[Start of section]
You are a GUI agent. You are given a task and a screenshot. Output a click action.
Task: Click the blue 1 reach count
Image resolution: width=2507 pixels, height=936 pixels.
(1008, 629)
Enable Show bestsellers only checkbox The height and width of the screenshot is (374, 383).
[End of section]
[Start of section]
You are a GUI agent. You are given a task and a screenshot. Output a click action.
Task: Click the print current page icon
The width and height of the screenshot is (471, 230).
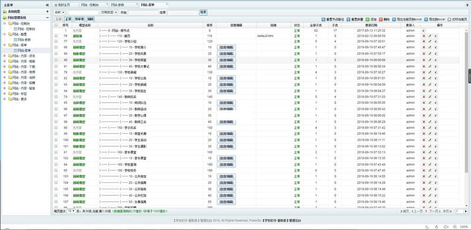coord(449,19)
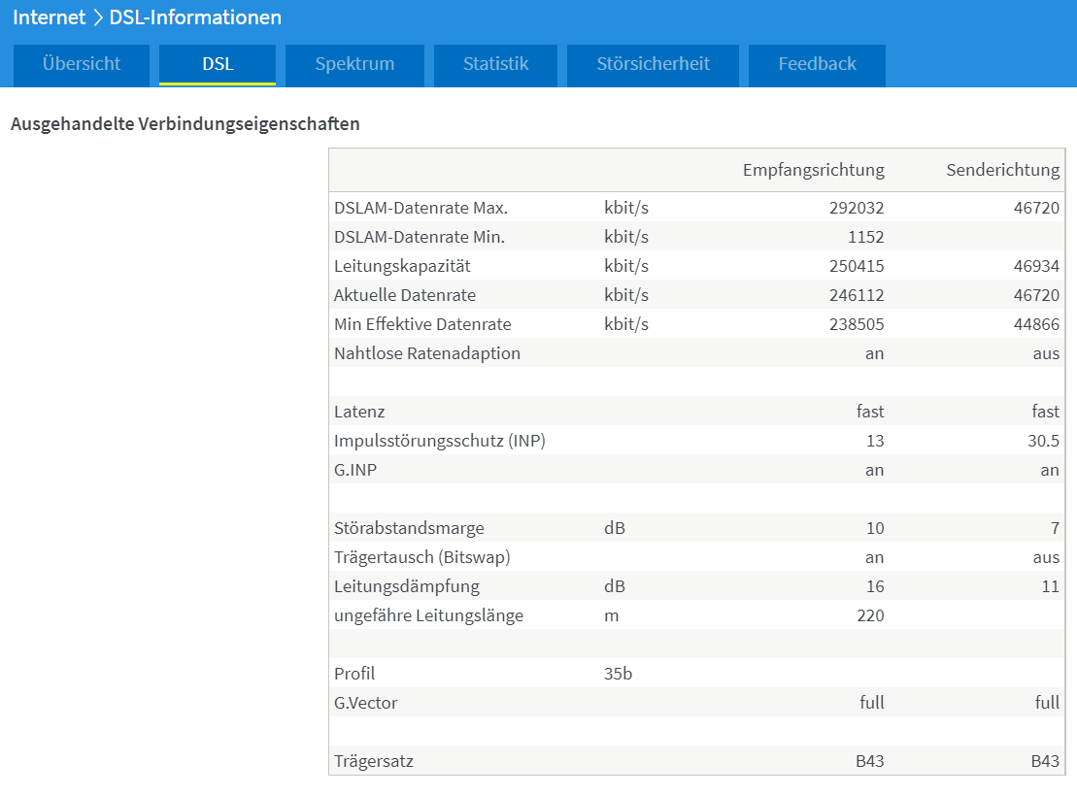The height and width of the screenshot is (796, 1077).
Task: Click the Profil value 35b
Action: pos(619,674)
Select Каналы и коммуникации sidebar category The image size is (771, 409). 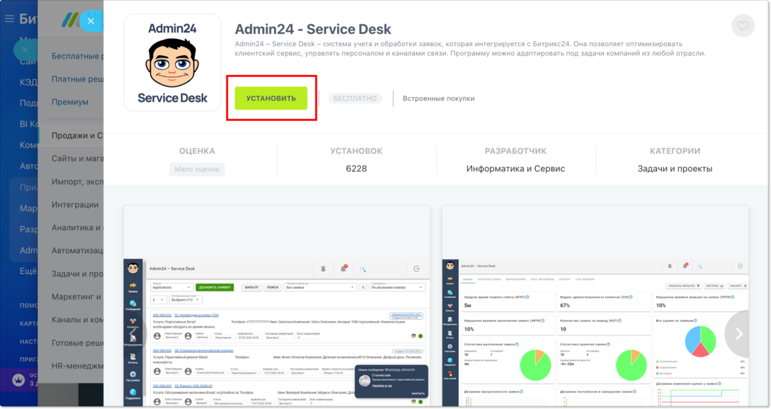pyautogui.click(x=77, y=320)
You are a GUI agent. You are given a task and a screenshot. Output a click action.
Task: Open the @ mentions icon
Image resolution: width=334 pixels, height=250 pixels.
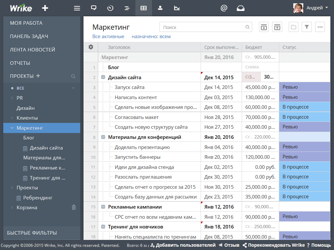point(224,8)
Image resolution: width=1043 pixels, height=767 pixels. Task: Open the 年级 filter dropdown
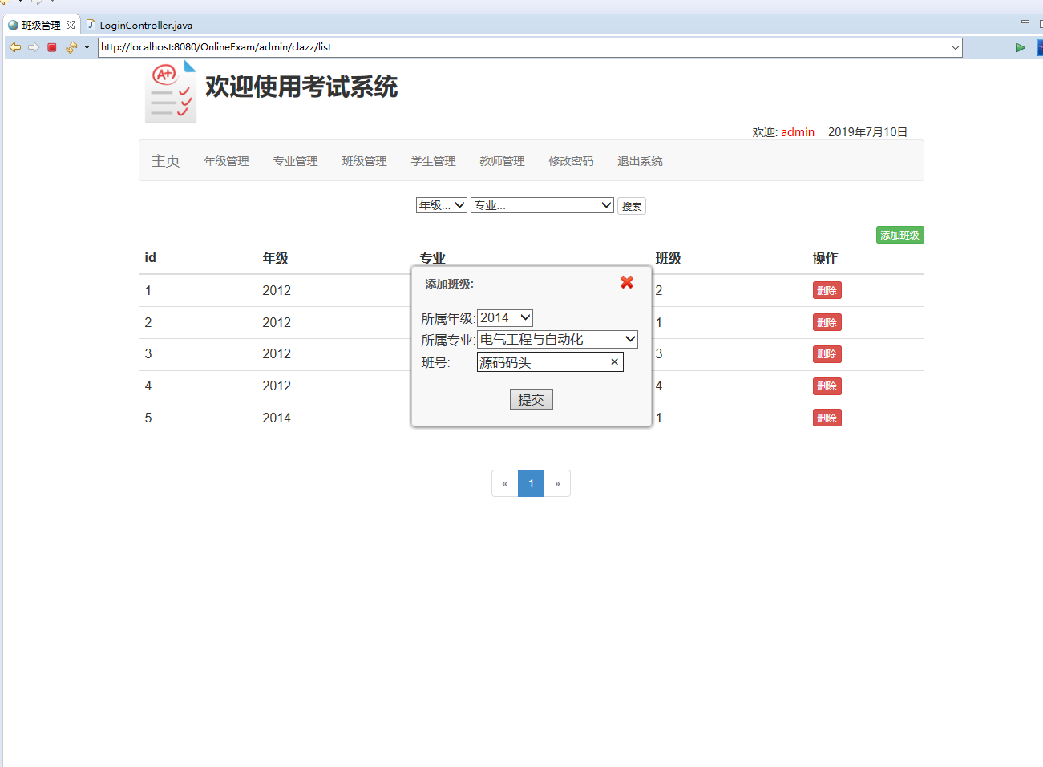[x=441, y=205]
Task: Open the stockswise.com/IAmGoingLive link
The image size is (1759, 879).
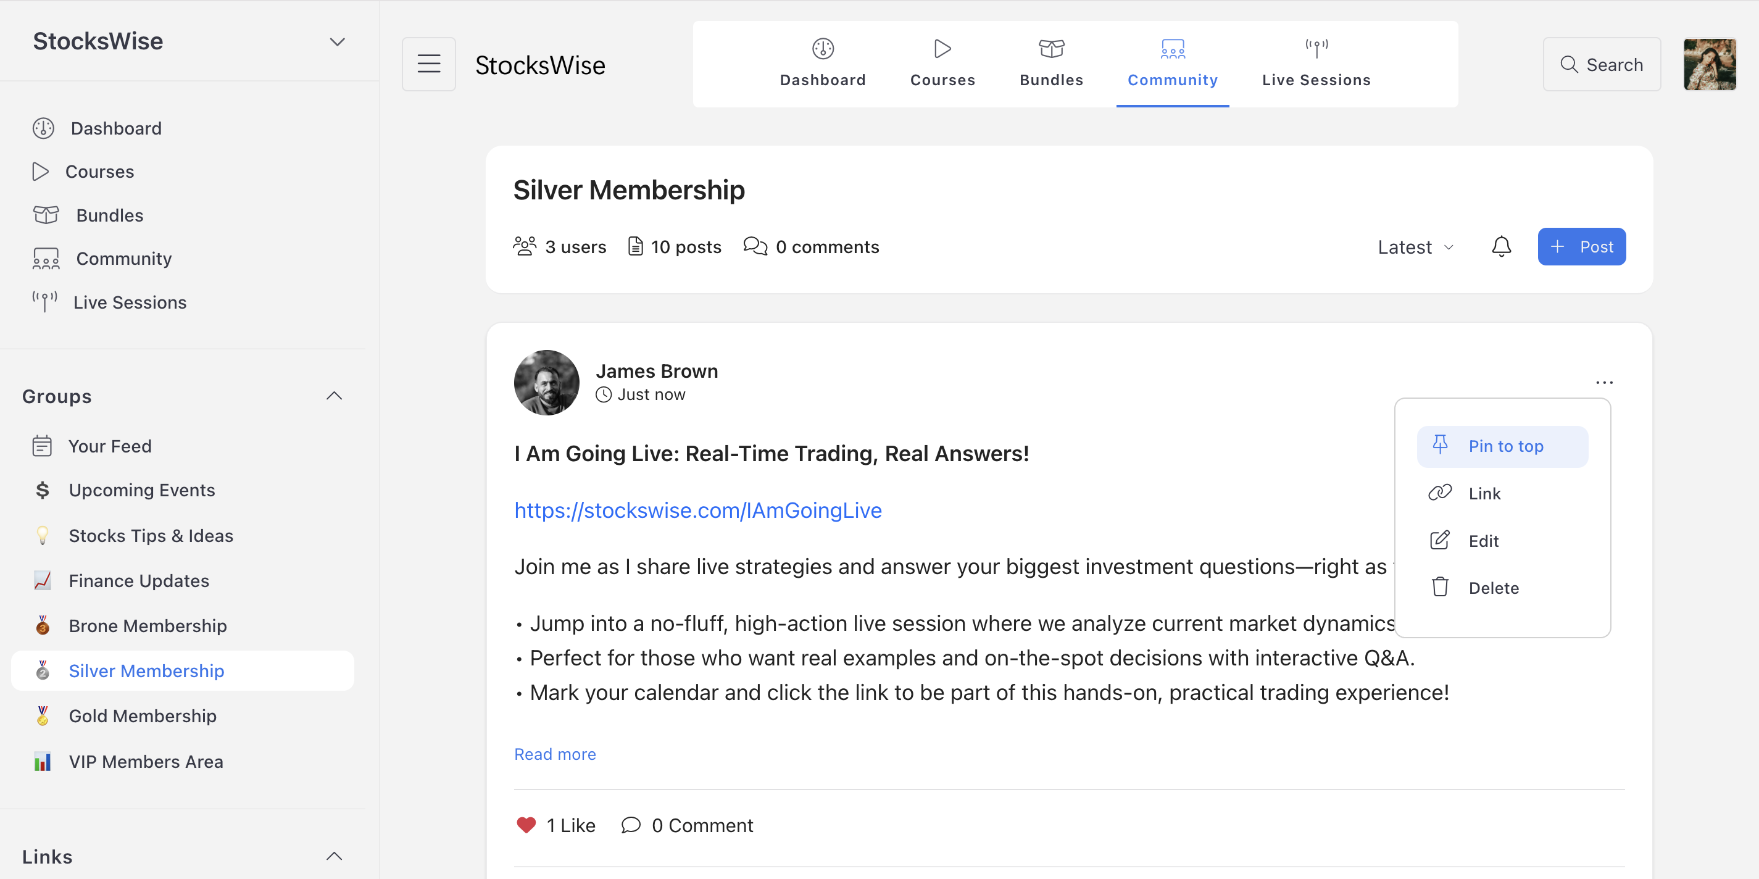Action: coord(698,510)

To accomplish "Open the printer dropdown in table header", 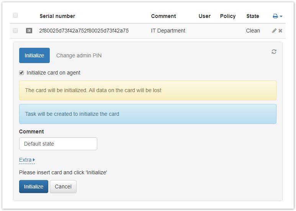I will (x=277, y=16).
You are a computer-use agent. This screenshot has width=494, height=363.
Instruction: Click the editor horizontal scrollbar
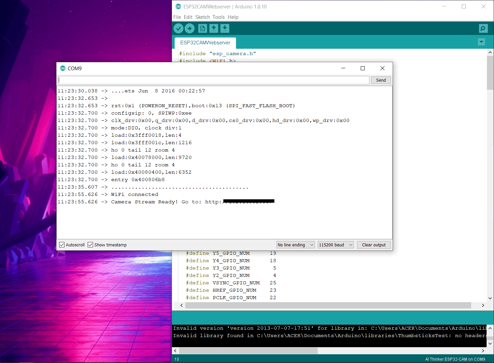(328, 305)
[End of section]
→ What needs to be done
Check each line of the entries for the word "icon". State how many lines hold it, and write nothing else.

→ Problem solution
2